____ MATERIALS PROVIDED

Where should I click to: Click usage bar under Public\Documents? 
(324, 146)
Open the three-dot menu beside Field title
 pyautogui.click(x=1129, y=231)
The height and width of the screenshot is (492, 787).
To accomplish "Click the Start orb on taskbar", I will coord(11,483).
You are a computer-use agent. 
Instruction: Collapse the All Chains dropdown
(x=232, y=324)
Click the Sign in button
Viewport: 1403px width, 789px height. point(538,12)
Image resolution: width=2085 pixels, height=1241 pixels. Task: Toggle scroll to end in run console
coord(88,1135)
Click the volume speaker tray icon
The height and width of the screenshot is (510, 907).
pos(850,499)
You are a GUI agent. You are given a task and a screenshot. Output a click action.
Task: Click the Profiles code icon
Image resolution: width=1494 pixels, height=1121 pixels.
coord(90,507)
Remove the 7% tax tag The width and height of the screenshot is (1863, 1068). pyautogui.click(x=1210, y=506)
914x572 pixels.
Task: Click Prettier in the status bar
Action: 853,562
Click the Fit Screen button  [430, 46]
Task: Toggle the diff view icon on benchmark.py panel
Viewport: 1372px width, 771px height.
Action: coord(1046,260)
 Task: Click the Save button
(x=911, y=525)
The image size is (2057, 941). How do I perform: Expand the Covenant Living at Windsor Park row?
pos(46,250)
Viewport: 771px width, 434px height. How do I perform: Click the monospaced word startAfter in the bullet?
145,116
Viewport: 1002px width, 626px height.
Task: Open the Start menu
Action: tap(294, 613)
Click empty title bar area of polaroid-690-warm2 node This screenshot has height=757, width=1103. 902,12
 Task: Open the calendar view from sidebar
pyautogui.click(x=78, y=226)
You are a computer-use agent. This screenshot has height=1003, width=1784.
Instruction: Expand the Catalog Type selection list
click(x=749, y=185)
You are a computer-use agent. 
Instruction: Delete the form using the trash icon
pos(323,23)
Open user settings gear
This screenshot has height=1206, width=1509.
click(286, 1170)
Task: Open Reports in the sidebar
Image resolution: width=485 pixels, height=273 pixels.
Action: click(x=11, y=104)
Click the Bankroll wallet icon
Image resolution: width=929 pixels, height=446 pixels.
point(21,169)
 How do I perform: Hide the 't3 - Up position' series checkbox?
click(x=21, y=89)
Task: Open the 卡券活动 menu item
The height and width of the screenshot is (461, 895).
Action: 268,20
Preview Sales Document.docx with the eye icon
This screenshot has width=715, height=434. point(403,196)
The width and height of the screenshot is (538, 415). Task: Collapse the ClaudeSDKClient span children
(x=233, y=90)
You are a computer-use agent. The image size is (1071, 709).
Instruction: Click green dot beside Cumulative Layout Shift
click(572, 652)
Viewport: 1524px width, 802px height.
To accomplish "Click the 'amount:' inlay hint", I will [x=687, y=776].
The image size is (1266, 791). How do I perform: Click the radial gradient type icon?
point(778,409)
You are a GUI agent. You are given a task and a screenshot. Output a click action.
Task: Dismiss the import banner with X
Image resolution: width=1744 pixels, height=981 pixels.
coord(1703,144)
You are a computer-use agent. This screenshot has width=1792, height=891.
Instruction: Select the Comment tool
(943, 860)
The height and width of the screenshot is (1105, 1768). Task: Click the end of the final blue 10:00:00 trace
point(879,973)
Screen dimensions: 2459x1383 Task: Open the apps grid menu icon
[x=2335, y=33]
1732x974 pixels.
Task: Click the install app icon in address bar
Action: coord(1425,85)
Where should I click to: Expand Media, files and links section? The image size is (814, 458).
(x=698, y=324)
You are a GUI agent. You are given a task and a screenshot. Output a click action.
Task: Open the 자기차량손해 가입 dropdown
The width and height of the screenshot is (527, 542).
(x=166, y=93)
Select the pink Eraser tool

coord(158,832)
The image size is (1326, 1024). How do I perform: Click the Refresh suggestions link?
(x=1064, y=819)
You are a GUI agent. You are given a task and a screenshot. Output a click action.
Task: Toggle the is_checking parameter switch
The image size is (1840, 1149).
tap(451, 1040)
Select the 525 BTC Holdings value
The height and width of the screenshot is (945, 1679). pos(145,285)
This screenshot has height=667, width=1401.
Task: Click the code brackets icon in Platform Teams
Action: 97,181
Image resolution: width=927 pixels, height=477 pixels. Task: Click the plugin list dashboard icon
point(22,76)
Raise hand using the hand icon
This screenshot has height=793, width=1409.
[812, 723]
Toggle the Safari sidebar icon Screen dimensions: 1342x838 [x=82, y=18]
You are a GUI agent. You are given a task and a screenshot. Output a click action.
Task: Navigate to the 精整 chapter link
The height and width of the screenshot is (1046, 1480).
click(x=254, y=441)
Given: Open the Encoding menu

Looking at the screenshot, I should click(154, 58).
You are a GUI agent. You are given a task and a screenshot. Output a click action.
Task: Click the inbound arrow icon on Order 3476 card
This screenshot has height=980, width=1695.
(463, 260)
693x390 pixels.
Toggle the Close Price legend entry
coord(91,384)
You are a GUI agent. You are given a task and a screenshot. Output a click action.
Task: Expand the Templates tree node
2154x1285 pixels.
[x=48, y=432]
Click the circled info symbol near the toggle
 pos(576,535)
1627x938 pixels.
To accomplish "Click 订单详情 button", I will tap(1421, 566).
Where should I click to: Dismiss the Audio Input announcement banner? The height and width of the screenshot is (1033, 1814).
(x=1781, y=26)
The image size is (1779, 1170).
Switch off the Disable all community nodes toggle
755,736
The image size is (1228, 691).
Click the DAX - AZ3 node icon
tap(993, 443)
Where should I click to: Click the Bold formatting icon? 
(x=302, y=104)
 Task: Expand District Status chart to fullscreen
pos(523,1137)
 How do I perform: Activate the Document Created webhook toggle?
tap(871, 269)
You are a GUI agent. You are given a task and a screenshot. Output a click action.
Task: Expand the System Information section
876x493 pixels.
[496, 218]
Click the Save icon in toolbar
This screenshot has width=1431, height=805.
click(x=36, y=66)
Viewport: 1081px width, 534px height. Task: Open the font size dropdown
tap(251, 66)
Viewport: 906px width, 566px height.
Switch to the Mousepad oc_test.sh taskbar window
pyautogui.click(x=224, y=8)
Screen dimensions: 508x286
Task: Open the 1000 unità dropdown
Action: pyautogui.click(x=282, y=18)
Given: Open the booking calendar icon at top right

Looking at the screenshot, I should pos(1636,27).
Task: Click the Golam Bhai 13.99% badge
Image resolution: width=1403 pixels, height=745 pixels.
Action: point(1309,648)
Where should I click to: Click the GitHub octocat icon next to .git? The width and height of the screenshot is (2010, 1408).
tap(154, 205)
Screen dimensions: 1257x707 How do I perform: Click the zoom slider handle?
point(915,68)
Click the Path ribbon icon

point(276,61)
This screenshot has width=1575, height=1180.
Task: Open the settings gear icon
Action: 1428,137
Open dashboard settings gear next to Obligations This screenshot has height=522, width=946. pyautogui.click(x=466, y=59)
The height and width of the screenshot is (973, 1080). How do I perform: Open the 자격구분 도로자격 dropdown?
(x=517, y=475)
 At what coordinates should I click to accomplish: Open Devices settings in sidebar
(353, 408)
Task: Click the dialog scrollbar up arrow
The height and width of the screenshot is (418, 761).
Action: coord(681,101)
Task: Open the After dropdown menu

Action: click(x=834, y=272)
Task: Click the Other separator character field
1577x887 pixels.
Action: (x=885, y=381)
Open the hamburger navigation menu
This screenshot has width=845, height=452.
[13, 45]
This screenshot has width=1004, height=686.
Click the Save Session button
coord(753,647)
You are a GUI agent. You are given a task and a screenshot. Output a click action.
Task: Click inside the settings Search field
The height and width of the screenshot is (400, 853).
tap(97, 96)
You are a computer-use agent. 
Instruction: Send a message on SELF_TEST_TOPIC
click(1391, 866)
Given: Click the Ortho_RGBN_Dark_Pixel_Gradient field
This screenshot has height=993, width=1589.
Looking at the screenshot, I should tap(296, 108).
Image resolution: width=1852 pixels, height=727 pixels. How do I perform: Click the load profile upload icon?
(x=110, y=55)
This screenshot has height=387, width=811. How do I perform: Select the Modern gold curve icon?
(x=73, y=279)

________

# TASK REQUIREMENTS:
Count how many lines in the data contain the word "will", giving the number without comment.

# RESULT BELOW:
3